Kistler, the son of a shopkeeper, was born in the small town of Cedarville in the far northeastern corner of California. The family moved to the larger Santa Rosa when Kistler was 12, where he first became interested in chemistry.[1] When he entered the College of the Pacific in 1917, however, his plan was to learn to play the cello, then pursue a degree in agriculture. Instead, he ended up taking every science course available, and after three years he moved to Stanford University and obtained a B.A. in chemistry, followed by a chemical engineering degree. He never did learn to play the cello. After a brief spell working for the Standard Oil Company of California, he returned to academia, teaching chemistry at the College of the Pacific until 1931, when he transferred to the University of Illinois.

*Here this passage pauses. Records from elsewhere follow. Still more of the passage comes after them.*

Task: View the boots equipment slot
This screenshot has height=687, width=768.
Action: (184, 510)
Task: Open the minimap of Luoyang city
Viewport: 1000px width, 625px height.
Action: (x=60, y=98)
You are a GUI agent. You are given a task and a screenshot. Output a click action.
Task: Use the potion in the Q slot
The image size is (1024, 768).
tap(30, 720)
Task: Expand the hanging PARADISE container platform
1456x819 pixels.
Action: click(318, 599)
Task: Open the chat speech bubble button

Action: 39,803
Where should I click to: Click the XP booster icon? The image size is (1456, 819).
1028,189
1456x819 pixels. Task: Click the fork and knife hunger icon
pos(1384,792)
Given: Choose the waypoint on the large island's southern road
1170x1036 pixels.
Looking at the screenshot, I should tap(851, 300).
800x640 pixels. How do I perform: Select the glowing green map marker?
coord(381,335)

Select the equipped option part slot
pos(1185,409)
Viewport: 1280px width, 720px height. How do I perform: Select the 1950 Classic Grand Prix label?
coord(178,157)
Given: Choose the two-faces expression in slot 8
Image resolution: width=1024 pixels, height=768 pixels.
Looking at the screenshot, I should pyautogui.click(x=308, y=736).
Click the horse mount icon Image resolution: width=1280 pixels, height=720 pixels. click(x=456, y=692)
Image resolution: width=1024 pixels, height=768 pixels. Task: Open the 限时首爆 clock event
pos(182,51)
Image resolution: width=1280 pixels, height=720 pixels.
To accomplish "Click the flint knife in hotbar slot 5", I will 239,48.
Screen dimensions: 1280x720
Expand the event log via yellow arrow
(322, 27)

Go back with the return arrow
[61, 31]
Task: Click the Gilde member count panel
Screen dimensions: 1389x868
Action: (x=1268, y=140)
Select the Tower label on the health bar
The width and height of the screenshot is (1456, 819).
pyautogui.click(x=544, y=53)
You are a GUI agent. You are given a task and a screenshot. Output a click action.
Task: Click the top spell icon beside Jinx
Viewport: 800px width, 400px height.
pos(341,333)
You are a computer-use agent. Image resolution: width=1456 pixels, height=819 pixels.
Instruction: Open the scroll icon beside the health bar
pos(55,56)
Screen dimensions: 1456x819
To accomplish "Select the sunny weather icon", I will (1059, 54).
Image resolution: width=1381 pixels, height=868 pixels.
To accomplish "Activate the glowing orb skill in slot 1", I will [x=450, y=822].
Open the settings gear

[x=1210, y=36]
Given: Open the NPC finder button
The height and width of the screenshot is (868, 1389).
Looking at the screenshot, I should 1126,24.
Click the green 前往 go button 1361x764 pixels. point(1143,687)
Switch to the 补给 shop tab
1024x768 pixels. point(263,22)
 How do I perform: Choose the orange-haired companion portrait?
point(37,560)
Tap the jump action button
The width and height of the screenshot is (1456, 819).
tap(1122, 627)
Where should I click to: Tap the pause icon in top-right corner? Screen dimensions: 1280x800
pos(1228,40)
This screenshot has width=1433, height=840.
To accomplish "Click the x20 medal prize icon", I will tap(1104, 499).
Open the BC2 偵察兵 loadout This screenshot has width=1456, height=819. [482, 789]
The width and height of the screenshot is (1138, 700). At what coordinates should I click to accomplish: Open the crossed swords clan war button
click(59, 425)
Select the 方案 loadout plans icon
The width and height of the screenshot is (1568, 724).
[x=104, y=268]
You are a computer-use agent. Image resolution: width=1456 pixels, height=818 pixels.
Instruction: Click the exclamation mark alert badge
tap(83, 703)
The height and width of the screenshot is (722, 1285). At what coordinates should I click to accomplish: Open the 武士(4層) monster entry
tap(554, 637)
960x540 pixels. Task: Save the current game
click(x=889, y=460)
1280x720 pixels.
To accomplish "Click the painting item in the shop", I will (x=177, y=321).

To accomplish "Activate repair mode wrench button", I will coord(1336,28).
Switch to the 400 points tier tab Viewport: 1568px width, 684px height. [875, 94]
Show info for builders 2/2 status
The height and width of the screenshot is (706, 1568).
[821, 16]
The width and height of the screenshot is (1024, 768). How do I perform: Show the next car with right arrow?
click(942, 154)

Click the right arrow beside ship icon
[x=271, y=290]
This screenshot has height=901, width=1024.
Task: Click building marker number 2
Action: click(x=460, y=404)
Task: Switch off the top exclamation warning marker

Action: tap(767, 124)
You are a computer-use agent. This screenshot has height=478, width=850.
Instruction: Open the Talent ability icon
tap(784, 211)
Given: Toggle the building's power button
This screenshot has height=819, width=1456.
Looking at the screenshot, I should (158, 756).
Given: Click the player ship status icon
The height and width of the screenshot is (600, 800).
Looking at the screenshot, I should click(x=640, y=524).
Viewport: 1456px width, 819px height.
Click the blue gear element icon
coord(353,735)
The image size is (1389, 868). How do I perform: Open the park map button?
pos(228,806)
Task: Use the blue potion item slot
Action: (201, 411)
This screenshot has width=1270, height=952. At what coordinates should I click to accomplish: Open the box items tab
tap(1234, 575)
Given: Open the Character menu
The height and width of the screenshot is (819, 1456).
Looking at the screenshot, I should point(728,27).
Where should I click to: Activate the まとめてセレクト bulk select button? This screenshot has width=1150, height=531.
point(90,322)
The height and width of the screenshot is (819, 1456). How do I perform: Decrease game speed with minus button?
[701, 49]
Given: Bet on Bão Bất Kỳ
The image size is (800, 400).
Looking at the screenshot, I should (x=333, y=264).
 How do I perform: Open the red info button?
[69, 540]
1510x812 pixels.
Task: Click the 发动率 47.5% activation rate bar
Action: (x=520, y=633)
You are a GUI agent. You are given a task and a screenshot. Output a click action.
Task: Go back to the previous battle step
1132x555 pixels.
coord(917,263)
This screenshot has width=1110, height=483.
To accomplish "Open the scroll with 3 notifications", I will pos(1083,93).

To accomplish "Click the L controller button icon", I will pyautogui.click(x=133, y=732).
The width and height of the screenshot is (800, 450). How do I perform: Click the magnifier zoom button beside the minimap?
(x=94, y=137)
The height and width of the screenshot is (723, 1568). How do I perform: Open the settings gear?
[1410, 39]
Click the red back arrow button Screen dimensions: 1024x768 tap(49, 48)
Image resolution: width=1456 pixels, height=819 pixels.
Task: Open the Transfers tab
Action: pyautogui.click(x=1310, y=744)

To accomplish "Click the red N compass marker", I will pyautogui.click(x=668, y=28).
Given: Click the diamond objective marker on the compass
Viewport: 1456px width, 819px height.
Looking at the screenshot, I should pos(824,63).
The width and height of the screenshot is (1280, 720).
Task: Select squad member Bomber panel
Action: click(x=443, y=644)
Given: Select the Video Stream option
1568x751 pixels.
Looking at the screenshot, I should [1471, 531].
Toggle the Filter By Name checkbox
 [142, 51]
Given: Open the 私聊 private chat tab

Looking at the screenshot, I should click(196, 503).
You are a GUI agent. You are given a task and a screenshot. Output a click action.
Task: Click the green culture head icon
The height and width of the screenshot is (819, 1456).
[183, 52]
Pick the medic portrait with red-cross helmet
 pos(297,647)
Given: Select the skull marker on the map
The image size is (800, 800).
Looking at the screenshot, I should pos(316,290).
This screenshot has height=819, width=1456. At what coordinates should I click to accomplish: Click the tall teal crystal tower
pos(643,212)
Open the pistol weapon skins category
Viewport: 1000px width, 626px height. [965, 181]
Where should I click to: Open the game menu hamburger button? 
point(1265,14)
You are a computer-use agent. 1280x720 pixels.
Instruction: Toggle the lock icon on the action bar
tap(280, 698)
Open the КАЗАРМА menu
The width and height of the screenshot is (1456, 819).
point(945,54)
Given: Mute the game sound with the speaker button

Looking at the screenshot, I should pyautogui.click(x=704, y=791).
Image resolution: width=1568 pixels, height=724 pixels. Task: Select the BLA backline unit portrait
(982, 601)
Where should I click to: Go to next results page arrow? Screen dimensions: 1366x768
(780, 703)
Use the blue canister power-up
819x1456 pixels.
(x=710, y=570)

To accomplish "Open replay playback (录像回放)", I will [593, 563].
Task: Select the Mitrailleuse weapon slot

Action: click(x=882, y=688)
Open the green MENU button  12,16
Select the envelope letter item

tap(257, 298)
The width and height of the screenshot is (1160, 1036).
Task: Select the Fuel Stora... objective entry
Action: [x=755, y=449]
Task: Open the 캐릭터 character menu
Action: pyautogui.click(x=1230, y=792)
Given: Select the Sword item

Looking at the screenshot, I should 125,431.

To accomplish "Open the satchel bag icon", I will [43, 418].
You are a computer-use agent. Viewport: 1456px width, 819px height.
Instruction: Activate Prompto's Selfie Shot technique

The exact circumstances of the creation of the first aerogels are not well recorded. A popular story is that they resulted from a competition between Kistler and one Charles Learned "to see if they could replace the liquid inside of a jelly jar without causing any shrinkage".[2] Whether these experiments were performed at the College of the Pacific, still with limited facilities following the move in 1923 to the new Stockton campus, or at Stanford, where Kistler began pursuing a doctorate in 1927, is a source of some confusion. Either way, in 1931 Kistler published a paper in Nature (vol. 127, p. 741) titled "Coherent Expanded Aerogels and Jellies".
He left his teaching post at the University of Illinois in 1935 and signed a contract with Monsanto Company in the early 1940s to start developing granular silica aerogel products under the trademark Santocel. Largely used as a flattening agent in paints and for similar uses, the line was discontinued by Monsanto in 1970, probably due to the high cost of manufacture and competition from newer products. Kistler had returned to teaching, however, taking up a position as Dean of the University of Utah College of Engineering in 1952.
In 1962 Kistler published an innovative paper on a new way of chemical strengthening of the glass by replacing the smaller sodium ions with larger potassium ones by ion exchange.[3] The technology was further developed[4][5] and soon commercialized by Corning, and it's now used in Gorilla Glass and similar products.[6]
He died in Salt Lake City in November 1975, shortly before the resurgence of interest in aerogels caused by the discovery of a less time-consuming method of manufacture by researchers led by Stanislaus Teichner in France.